───── SUPPLIED RECORDS

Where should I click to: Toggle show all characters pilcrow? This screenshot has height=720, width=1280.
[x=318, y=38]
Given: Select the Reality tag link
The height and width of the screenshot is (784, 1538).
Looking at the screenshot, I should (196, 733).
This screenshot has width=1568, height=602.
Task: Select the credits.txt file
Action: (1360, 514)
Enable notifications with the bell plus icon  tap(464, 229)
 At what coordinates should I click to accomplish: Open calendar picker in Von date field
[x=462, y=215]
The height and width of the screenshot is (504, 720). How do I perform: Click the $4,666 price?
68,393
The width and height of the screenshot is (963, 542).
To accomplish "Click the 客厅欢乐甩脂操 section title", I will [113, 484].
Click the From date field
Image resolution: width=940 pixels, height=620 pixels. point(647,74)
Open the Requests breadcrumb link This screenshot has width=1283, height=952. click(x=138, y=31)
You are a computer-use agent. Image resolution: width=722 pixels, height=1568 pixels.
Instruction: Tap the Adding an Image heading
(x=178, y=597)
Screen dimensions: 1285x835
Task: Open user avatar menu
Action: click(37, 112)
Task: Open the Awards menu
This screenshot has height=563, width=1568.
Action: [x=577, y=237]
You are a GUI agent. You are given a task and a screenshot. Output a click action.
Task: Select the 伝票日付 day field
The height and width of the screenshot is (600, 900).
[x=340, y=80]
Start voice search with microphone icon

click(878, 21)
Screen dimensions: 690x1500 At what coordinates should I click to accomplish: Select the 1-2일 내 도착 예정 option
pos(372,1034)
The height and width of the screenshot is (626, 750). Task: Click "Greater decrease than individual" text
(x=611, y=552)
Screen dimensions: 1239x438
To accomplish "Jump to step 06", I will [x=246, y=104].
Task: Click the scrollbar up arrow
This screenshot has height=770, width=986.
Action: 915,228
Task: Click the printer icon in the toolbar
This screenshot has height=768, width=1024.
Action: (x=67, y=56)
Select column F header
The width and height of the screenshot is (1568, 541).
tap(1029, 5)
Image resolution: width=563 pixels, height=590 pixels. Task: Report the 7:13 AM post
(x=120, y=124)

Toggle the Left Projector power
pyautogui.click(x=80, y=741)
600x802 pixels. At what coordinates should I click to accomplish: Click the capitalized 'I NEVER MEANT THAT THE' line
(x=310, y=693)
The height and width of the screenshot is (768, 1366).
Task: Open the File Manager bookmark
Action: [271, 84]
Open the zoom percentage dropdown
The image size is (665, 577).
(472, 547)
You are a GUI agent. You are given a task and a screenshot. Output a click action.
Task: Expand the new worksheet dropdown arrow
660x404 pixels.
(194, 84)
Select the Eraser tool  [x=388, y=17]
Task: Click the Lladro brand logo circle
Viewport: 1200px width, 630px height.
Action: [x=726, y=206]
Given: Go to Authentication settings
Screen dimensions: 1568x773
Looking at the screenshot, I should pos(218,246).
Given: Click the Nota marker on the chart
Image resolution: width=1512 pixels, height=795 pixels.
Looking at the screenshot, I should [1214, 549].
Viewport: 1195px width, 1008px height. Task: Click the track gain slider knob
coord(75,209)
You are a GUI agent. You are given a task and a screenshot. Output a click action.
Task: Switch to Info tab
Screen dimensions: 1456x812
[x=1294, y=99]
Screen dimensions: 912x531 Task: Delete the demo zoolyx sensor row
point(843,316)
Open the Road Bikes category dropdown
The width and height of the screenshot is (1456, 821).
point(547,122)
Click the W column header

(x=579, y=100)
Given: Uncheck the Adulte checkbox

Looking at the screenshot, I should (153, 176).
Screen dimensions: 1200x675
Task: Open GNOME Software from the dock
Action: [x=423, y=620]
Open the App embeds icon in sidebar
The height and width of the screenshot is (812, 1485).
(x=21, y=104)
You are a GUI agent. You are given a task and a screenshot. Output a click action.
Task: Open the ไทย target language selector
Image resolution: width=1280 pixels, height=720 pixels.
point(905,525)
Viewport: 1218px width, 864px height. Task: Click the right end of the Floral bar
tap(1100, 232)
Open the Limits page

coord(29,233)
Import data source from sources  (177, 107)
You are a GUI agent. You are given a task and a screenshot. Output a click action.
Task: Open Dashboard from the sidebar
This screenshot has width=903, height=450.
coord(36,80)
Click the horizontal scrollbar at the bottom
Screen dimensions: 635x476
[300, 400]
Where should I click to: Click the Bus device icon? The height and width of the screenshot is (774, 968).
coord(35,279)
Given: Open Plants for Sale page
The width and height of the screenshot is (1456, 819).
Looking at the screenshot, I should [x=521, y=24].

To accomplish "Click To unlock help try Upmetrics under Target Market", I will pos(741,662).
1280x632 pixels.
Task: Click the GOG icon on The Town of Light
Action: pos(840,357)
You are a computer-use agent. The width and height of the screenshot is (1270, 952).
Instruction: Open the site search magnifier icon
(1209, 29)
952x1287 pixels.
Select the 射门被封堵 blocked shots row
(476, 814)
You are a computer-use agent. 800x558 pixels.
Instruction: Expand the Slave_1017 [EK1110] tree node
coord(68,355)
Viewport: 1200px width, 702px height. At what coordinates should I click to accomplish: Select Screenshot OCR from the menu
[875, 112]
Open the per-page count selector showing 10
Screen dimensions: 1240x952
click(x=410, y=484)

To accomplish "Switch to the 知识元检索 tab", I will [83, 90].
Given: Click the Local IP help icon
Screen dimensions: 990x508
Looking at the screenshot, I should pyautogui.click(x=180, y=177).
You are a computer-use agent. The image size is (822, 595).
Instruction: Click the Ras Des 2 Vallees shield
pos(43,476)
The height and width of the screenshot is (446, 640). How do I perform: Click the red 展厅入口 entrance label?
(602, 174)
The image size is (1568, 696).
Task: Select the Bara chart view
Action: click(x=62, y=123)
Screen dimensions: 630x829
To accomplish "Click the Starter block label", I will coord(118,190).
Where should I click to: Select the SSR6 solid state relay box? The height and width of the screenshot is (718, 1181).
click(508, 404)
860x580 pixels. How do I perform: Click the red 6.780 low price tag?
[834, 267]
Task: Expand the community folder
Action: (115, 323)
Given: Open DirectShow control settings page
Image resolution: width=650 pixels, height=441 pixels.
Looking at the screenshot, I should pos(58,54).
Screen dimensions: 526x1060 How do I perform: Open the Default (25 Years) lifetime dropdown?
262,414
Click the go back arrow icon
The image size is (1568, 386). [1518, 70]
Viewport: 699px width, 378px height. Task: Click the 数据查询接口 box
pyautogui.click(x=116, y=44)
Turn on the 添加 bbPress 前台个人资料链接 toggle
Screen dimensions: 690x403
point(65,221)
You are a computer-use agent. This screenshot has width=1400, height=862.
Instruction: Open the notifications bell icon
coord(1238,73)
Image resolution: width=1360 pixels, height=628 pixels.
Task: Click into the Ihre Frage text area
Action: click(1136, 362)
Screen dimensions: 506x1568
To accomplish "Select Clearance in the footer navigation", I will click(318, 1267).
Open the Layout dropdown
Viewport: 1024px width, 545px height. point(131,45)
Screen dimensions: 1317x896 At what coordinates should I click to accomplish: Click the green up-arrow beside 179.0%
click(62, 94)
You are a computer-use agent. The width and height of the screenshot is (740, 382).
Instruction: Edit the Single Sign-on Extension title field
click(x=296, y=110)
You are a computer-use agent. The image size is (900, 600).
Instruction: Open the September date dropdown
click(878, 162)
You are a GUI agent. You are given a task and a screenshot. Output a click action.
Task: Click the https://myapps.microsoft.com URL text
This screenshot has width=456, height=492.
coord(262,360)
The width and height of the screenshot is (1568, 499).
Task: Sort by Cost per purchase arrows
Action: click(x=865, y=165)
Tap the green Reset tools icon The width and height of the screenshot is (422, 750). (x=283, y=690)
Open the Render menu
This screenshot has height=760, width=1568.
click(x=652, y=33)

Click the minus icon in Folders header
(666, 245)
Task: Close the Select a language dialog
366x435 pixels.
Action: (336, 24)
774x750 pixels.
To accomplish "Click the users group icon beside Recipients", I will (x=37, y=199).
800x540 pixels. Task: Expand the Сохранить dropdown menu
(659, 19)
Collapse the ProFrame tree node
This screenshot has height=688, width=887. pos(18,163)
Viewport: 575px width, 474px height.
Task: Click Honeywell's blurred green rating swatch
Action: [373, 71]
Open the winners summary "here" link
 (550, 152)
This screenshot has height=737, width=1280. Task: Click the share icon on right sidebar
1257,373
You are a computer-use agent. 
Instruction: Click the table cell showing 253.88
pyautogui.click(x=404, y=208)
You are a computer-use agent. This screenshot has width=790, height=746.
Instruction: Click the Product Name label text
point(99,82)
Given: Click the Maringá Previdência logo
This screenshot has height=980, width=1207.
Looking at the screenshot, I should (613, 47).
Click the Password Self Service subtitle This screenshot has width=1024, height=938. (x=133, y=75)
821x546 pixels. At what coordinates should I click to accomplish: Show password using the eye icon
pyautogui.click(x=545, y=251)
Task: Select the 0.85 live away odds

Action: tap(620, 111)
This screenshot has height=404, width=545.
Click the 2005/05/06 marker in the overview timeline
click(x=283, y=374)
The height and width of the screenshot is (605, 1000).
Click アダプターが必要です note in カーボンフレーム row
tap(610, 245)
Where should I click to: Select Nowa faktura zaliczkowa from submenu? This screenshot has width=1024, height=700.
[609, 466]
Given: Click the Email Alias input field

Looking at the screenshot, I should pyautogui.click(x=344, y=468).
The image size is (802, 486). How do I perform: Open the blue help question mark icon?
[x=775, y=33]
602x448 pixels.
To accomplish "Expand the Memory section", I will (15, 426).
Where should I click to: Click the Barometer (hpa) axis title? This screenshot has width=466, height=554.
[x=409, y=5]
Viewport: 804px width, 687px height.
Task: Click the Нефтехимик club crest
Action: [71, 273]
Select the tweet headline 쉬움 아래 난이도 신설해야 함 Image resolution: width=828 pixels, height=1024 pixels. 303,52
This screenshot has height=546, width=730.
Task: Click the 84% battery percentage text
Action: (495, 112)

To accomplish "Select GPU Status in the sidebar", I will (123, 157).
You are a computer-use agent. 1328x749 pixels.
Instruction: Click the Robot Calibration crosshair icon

──────────

(DIRECTIONS): Above are the records; print exactly the lines from the line with "Import data source" to the line with "You are a computer-use agent. The image size is (822, 595).", including both, and nothing else.

(OUTPUT FOR THIS TASK):
Import data source from sources  (177, 107)
You are a GUI agent. You are given a task and a screenshot. Output a click action.
Task: Open Dashboard from the sidebar
This screenshot has width=903, height=450.
coord(36,80)
Click the horizontal scrollbar at the bottom
Screen dimensions: 635x476
[300, 400]
Where should I click to: Click the Bus device icon? The height and width of the screenshot is (774, 968).
coord(35,279)
Given: Open Plants for Sale page
The width and height of the screenshot is (1456, 819).
Looking at the screenshot, I should [x=521, y=24].

To accomplish "Click To unlock help try Upmetrics under Target Market", I will pos(741,662).
1280x632 pixels.
Task: Click the GOG icon on The Town of Light
Action: pos(840,357)
You are a computer-use agent. The width and height of the screenshot is (1270, 952).
Instruction: Open the site search magnifier icon
(1209, 29)
952x1287 pixels.
Select the 射门被封堵 blocked shots row
(476, 814)
You are a computer-use agent. 800x558 pixels.
Instruction: Expand the Slave_1017 [EK1110] tree node
coord(68,355)
Viewport: 1200px width, 702px height. At what coordinates should I click to accomplish: Select Screenshot OCR from the menu
[875, 112]
Open the per-page count selector showing 10
Screen dimensions: 1240x952
click(x=410, y=484)

To accomplish "Switch to the 知识元检索 tab", I will [83, 90].
Given: Click the Local IP help icon
Screen dimensions: 990x508
Looking at the screenshot, I should pyautogui.click(x=180, y=177).
You are a computer-use agent. The image size is (822, 595).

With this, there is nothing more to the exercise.